Your objective: Which of the lines below contain the string "Icon"? Pull each one out of the data.

___ Data to examine ___

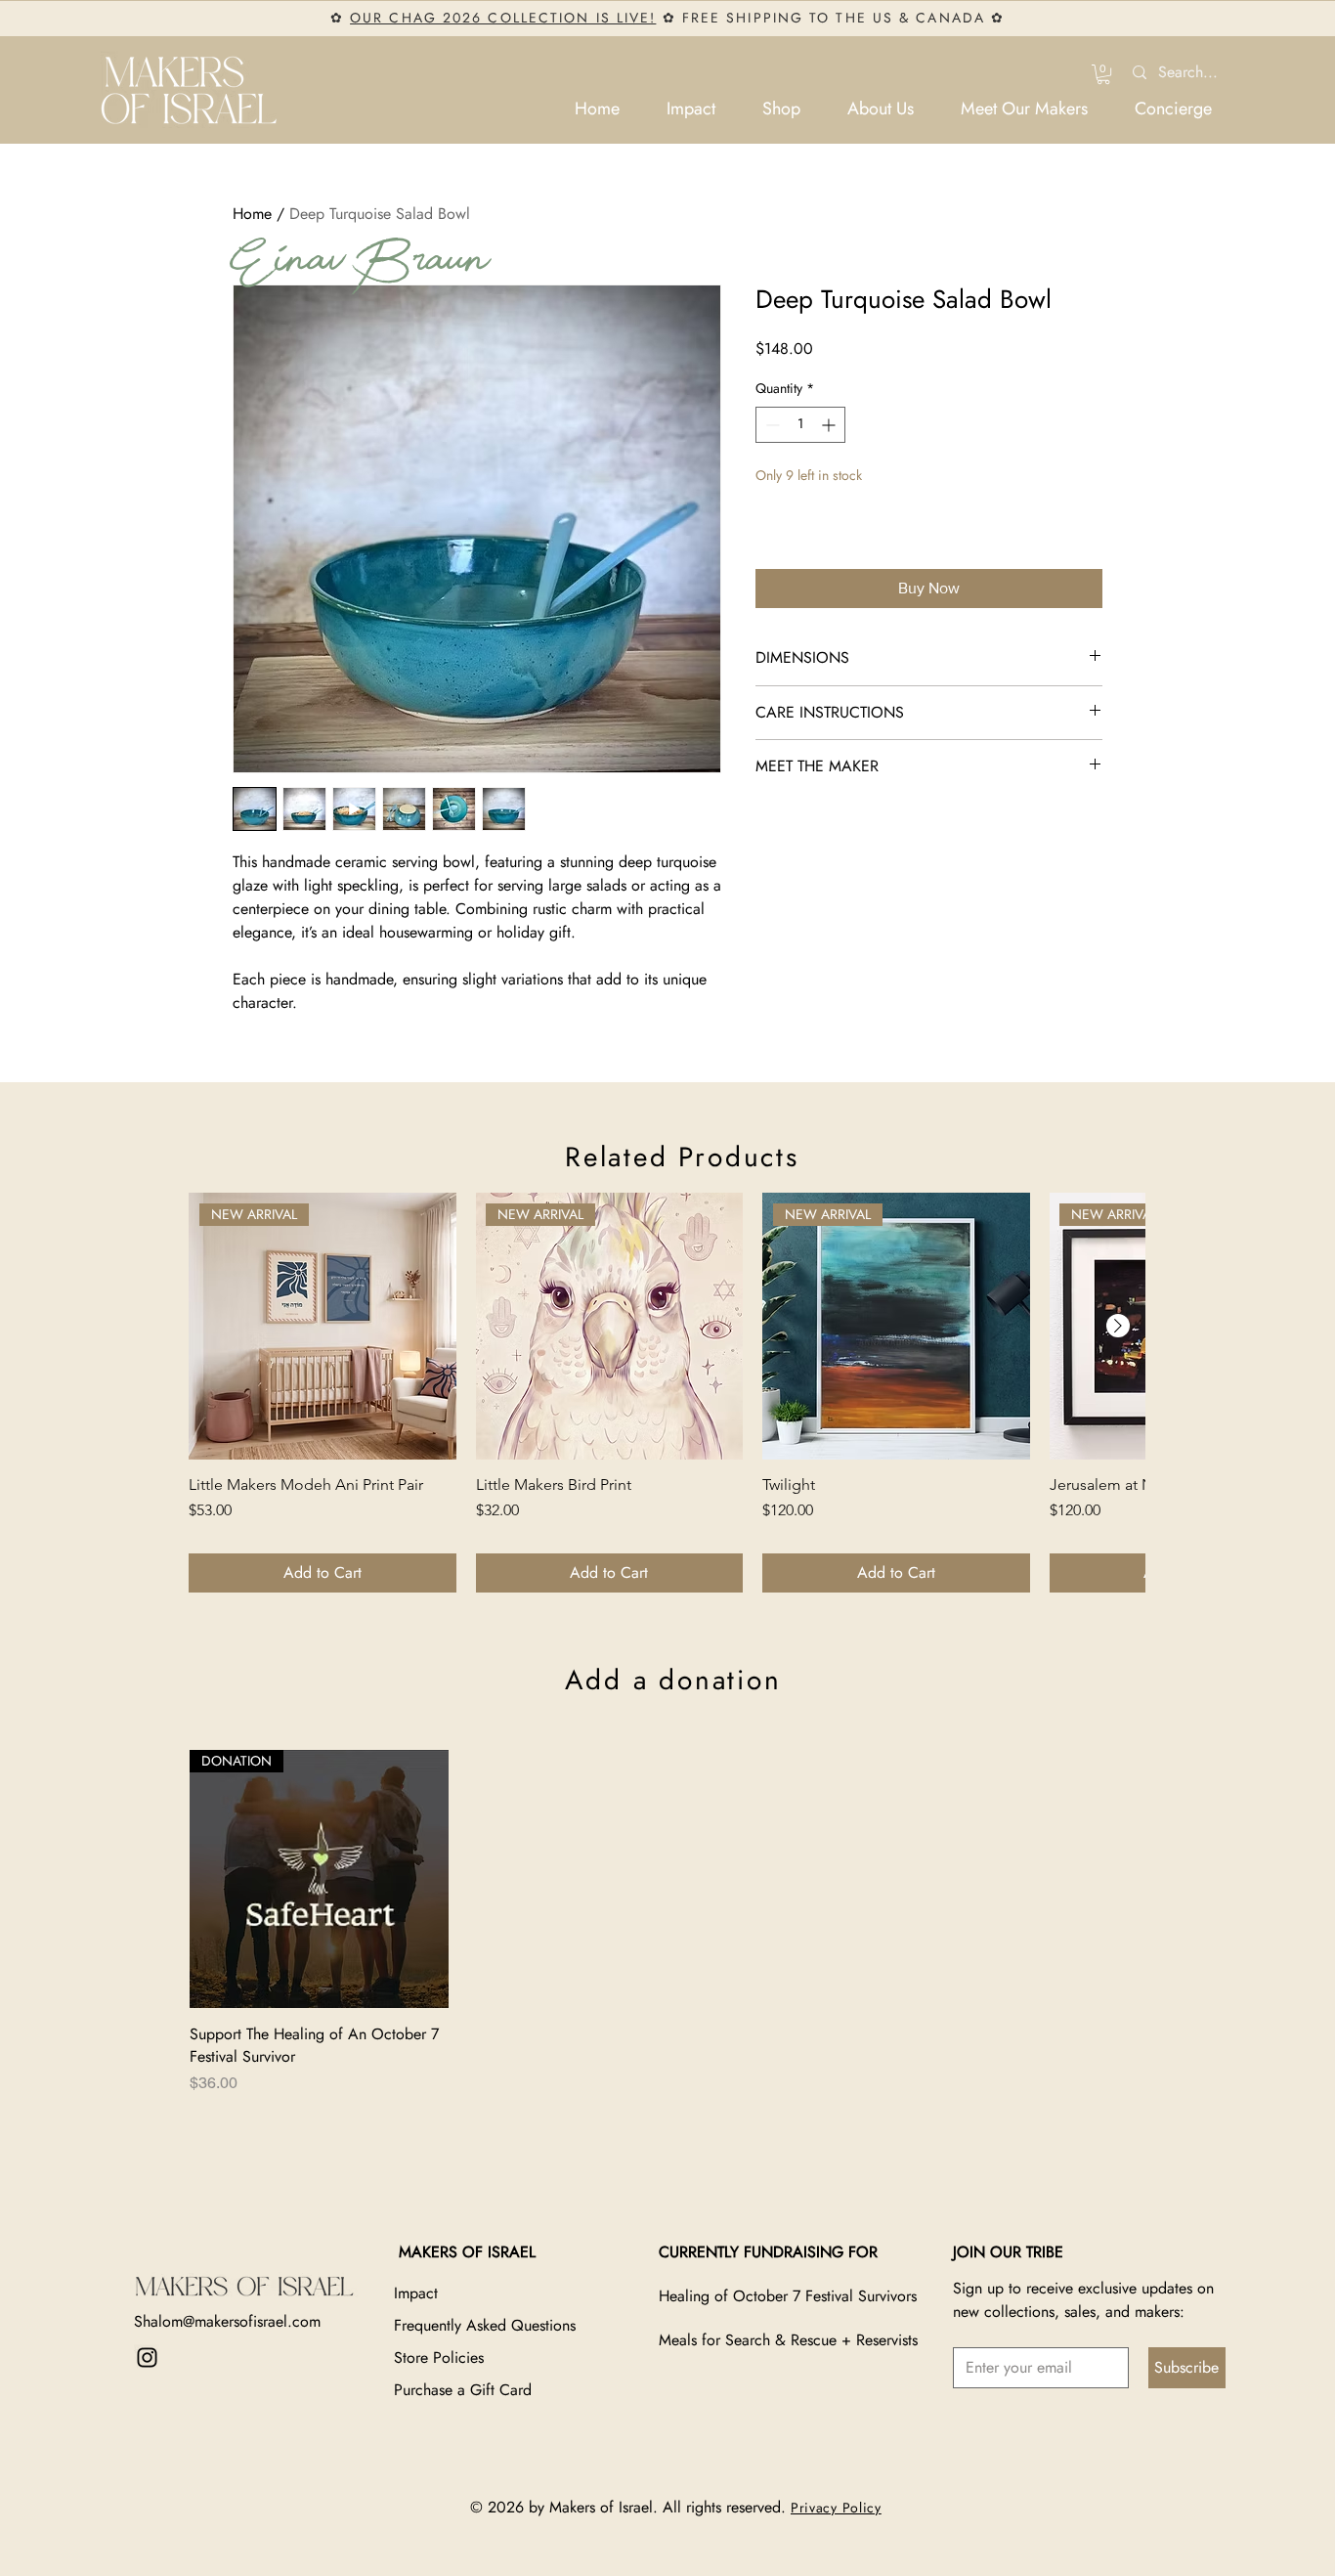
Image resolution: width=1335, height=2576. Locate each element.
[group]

___
___ Data to examine ___

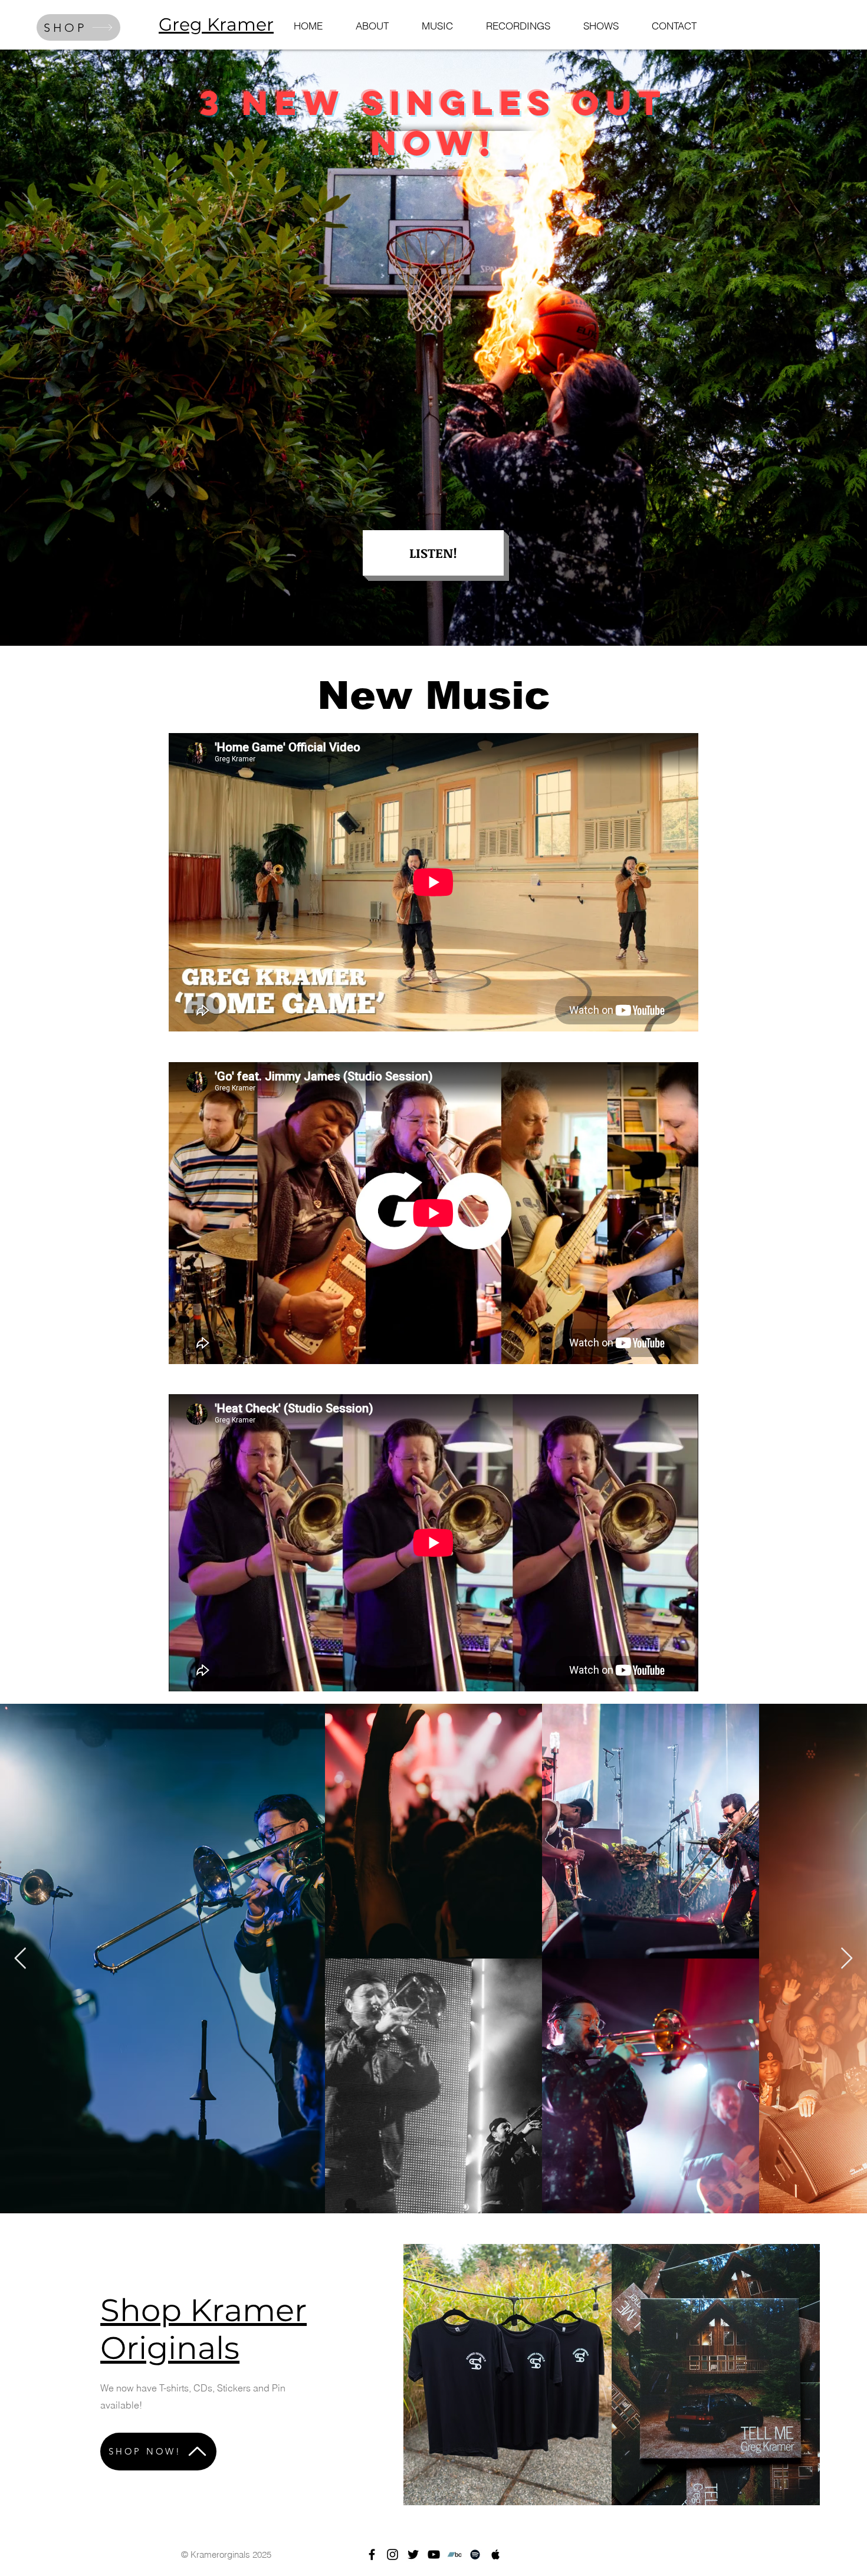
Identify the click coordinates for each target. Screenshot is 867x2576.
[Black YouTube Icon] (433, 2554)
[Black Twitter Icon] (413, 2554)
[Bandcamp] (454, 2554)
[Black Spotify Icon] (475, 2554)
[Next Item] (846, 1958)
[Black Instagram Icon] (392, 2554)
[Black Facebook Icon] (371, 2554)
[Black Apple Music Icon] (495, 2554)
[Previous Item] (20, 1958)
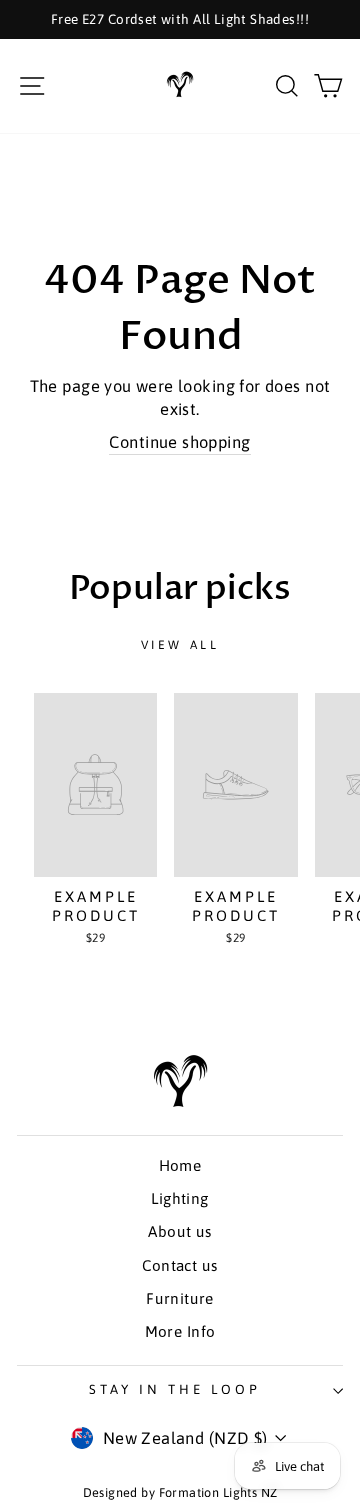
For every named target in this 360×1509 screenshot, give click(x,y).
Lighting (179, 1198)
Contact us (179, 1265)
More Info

___

Solution below:
[Black YouTube Icon] (433, 2554)
[Black Twitter Icon] (413, 2554)
[Black Spotify Icon] (475, 2554)
[Black Instagram Icon] (392, 2554)
[Black Facebook Icon] (371, 2554)
[Black Apple Music Icon] (495, 2554)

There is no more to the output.